Q: What is your perspective on the base and incremental scenario that PEMEX has presented for exploration investment and reserves incorporation?

A: This scenario that assumes that PEMEX will incorporate over 1 billion barrels of oil equivalent, based on the fields and areas assigned to PEMEX during Round One, is optimistic and will need strong support from farm-outs. Based on the first four months of 2017, PEMEX is not on track to achieve this ambitious target. The total volume of 1P crude oil reserves on January 2016 stood at 7.640 barrels and dropped to 7.037 billion barrels on January 1, 2017, a drop of 7.9 percent.


Q: How might the different exploration philosophies employed by private operators influence PEMEX’s strategy?

A: The differentiation between the private operators is based on their know-how, philosophy and exploration and development strategy but they all have to follow the general industry logic of evaluating opportunities, incorporating reserves and delimiting fields. Every operator pursues its objectives differently, meaning that they use different interpretation and drilling approaches and technologies. Another differentiator is how fast these companies want to advance to the production stage. The main objective of certain operators is to gain an optimal understanding of the subsurface and reservoir to optimally develop and manage the reservoir over time, which will maximize the value of the reservoir. Other operators will have the objective of putting discoveries into production as fast as possible to recover their investments.

Q: How has CNH’s responsibility for approving wells changed?

A: There has been a change in the drilling guidelines.
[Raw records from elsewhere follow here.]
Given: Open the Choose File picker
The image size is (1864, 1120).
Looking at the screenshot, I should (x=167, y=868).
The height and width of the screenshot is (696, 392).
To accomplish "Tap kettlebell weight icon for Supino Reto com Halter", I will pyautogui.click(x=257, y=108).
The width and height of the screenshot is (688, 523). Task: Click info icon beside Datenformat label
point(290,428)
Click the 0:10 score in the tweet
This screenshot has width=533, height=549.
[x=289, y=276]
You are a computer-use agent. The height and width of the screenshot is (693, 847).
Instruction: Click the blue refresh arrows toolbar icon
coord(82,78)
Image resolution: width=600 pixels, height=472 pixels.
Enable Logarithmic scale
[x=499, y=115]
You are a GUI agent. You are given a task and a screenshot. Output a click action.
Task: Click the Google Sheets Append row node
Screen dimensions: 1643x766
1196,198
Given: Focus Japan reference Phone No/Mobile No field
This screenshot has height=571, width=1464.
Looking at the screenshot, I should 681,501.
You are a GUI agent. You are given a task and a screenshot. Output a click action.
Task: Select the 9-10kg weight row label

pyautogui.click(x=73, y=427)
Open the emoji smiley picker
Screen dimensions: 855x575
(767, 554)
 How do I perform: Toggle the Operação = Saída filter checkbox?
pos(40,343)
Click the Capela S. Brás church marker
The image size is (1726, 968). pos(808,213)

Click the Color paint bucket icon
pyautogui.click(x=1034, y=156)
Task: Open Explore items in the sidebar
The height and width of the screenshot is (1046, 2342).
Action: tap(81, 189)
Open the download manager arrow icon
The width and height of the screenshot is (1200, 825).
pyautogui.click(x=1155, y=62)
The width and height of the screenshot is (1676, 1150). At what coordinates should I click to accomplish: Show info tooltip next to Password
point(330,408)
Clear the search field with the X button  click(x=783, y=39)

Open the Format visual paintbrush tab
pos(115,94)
In the past, the Ministry of Energy was in charge of authorizing wells. After the Energy Reform, CNH started authorizing all types of wells. The law distinguishes three types of wells: exploratory, deepwater and what are called pozos tipo (well types). From a technical point of view, pozos tipo are unconventional wells and development wells whose design can be replicated after approval of the pozo tipo. CNH publishes all authorized wells at the end of every quarter.

Q: How are CNH and ASEA interacting in the well authorization process and in performance monitoring?

A: We have tried to operate as a “single window” for all permits but we also should be careful to not interfere in the ASEA’s processes. A lot of the information that is provided to us by the operators is passed on to ASEA. We do invite ASEA to our work meetings with the operators to avoid duplication. We work independently but in parallel since operators cannot move forward without authorization from CNH and a favorable opinion from ASEA.

Q: What are your expectations for exploration results and what roles will the different players have?

A: There are areas of opportunity based on the lessons learned by CNH in recent years. One of the great exploration challenges is evaluating Mexico’s hydrocarbon potential, which is CNH’s responsibility. Another priority is ensuring that the new operators are optimizing their exploration plans through the implementation of regulations. We have to take advantage of the new information that is available.

In August, PEMEX will reach the end of the initial three-month exploration period for the 109 areas it was assigned during Round Zero. Our responsibility will be to verify if PEMEX has complied with the minimum work requirements for the remaining 108 areas after the Trion farm-out. This is a great challenge for both PEMEX and CNH because this assessment will decide areas receive a two-year extension. If we want PEMEX to be producing hydrocarbons in the future, it will need exploration areas both as assignments and farm-outs.

The new operators have only recently started their exploration activities and are starting to comply with their minimum work requirements. The main challenge for the operators is to ensure that they are compliant, meaning that they will start to contribute to the development of the exploration in Mexico and are starting to incorporate reserves. This will be the main indicator of the success of the Energy Reform in the short term.